Monday, January 14, 2008

Industry Players Feel Pinch Of Rising Hotel Rates

Source : The Business Times, January 14, 2008

They are a concern for leisure travel sector; the going may get tougher for Mice operators also

The average daily hotel room rate for 2007 is expected to have hit a record $200. And although 2,000 new rooms will be added this year, there will be no let-up in rising rates.

For 2008, consultancy firm HVS International tips a 15 per cent year-on-year rise in the average room rate (ARR) to $230, then a further 13 per cent rise to $260 in 2009.

But these increases are lower than that last year. According to the Singapore Tourism Board (STB), the ARR rose 23 per cent year on year between January and November 2007. For the month of November, it hit a record $226.

In comparison, the ARR for the same period in Hong Kong was $221.80. And the estimated ARR for Shanghai (which HVS notes was comprised of mostly high-end hotels), was $277.

Pressure on room rates will likely ease with new supply. For 2008, HVS reckons government land-sale sites could yield more than 4,600 rooms. But the actual number will depend on the take-up of such sites - and their cost.
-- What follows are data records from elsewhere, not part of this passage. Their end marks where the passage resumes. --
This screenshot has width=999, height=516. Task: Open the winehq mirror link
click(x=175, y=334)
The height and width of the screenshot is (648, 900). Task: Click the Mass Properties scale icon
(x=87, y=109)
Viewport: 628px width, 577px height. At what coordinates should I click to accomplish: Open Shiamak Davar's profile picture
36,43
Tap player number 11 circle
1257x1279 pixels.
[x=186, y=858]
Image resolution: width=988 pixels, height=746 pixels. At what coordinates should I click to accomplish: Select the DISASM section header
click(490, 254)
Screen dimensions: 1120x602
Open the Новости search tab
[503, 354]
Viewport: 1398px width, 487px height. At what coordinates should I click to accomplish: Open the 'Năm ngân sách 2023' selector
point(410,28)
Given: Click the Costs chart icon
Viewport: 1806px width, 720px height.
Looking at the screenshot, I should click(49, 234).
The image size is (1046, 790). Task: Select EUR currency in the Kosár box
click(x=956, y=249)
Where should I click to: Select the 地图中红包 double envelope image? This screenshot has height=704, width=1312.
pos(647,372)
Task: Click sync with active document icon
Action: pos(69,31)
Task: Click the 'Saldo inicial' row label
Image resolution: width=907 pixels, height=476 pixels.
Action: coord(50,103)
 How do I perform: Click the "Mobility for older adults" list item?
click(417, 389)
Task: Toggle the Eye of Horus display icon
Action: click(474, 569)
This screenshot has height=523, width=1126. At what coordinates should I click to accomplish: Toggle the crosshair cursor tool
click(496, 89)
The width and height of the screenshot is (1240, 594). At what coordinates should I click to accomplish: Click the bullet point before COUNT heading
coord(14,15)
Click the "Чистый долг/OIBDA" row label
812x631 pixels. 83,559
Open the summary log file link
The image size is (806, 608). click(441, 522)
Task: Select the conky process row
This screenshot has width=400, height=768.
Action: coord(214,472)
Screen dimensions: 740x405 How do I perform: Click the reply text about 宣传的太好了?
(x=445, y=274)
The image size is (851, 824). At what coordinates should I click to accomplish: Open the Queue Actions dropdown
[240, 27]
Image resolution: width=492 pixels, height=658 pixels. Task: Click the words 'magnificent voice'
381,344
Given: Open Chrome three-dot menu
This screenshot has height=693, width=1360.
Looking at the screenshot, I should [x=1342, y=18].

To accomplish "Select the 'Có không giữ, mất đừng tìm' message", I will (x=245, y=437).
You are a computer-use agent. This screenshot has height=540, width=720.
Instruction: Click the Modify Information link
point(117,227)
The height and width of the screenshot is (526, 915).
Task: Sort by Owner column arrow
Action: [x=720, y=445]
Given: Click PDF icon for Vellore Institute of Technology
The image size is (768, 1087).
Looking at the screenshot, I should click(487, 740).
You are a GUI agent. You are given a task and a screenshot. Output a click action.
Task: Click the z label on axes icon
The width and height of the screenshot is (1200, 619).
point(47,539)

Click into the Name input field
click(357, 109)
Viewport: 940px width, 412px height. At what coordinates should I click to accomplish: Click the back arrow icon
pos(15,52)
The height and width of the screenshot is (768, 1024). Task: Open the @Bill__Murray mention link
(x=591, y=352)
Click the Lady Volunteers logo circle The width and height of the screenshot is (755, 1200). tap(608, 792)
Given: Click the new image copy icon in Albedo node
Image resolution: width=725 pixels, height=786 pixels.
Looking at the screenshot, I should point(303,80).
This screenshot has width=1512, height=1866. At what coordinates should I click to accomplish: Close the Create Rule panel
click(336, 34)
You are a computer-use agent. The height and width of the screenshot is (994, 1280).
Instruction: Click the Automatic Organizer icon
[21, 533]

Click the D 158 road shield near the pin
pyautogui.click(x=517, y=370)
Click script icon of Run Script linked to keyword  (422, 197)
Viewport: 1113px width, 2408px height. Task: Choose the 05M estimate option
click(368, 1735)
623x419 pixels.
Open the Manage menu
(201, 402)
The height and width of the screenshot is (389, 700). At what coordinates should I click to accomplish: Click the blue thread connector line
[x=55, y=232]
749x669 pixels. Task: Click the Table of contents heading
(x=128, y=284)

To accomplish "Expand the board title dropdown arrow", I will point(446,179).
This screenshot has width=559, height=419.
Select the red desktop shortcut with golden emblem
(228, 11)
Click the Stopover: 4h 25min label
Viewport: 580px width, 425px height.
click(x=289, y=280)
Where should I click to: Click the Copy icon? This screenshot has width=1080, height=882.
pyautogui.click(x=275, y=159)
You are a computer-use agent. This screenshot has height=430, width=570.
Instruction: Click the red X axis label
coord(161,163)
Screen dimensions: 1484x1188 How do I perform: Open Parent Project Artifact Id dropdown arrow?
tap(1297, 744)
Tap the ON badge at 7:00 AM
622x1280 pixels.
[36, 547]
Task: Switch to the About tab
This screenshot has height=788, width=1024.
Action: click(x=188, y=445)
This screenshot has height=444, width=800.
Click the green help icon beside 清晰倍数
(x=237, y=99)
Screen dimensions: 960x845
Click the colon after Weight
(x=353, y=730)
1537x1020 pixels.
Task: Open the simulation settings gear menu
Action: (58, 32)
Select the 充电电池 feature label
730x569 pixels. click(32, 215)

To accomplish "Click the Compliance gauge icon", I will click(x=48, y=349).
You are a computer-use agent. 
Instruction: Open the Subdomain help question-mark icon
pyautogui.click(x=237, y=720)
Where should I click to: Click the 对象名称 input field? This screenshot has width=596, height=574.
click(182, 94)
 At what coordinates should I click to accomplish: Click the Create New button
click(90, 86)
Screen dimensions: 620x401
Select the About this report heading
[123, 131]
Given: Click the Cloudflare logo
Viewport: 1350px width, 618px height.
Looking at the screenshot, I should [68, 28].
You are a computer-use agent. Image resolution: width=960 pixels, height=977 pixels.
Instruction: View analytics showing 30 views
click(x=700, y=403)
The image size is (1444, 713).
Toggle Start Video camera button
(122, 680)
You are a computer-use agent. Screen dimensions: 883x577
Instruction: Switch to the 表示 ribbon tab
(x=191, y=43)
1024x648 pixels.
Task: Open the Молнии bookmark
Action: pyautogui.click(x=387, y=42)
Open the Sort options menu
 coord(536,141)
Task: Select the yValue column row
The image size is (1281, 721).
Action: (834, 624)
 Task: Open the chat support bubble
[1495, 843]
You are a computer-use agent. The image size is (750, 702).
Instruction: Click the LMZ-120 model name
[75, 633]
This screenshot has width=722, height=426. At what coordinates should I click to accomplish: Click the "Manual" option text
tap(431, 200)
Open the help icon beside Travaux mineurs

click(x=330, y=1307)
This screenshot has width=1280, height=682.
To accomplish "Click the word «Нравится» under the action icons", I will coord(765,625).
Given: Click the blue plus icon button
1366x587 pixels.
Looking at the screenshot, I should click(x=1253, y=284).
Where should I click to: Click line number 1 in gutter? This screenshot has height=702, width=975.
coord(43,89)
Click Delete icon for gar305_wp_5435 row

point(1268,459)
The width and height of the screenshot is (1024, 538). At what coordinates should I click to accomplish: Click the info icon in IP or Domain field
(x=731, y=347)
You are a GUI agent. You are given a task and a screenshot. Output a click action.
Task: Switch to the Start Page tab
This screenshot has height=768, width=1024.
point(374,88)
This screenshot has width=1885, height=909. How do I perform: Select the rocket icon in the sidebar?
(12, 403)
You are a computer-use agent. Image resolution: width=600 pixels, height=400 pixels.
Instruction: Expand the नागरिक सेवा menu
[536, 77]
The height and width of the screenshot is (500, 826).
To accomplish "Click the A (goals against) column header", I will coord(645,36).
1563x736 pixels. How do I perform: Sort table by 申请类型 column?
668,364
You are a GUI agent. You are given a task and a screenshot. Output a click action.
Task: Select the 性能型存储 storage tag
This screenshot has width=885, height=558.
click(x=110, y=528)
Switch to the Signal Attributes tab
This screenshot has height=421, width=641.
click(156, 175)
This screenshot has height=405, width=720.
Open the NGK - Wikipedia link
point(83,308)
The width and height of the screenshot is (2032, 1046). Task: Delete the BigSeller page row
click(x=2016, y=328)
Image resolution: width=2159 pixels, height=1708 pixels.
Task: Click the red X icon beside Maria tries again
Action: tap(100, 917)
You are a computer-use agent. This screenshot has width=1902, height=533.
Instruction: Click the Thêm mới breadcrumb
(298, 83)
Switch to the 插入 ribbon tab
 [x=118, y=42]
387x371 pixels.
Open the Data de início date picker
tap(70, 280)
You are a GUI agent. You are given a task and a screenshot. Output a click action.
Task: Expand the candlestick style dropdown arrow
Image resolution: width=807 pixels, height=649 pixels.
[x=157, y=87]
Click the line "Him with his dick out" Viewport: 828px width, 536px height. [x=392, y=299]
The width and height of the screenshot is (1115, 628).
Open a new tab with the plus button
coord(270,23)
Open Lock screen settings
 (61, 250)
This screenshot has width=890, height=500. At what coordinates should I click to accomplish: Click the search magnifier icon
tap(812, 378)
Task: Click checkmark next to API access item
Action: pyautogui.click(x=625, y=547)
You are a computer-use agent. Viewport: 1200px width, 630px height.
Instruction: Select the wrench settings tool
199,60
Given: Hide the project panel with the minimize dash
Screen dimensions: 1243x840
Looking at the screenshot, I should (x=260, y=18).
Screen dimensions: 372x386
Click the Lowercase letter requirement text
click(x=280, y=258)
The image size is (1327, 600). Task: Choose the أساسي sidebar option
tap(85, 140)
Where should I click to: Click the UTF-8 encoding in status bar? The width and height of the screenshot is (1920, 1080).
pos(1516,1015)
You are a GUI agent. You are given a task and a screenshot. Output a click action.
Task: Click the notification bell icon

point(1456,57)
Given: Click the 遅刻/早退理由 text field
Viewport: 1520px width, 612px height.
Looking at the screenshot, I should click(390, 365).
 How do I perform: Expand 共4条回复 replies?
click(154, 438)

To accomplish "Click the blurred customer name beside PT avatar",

HVS managing director David Ling said: 'As demand for the economy and mid-tier segments is expected to surge, the land-sales programme for hotel projects should be tailored to locations that encourage developments of this type. Such sites are likely to be outside the prime area due to land costs.'

STB has been encouraging the industry to develop a range of options to add to the hotel mix to cater to different markets.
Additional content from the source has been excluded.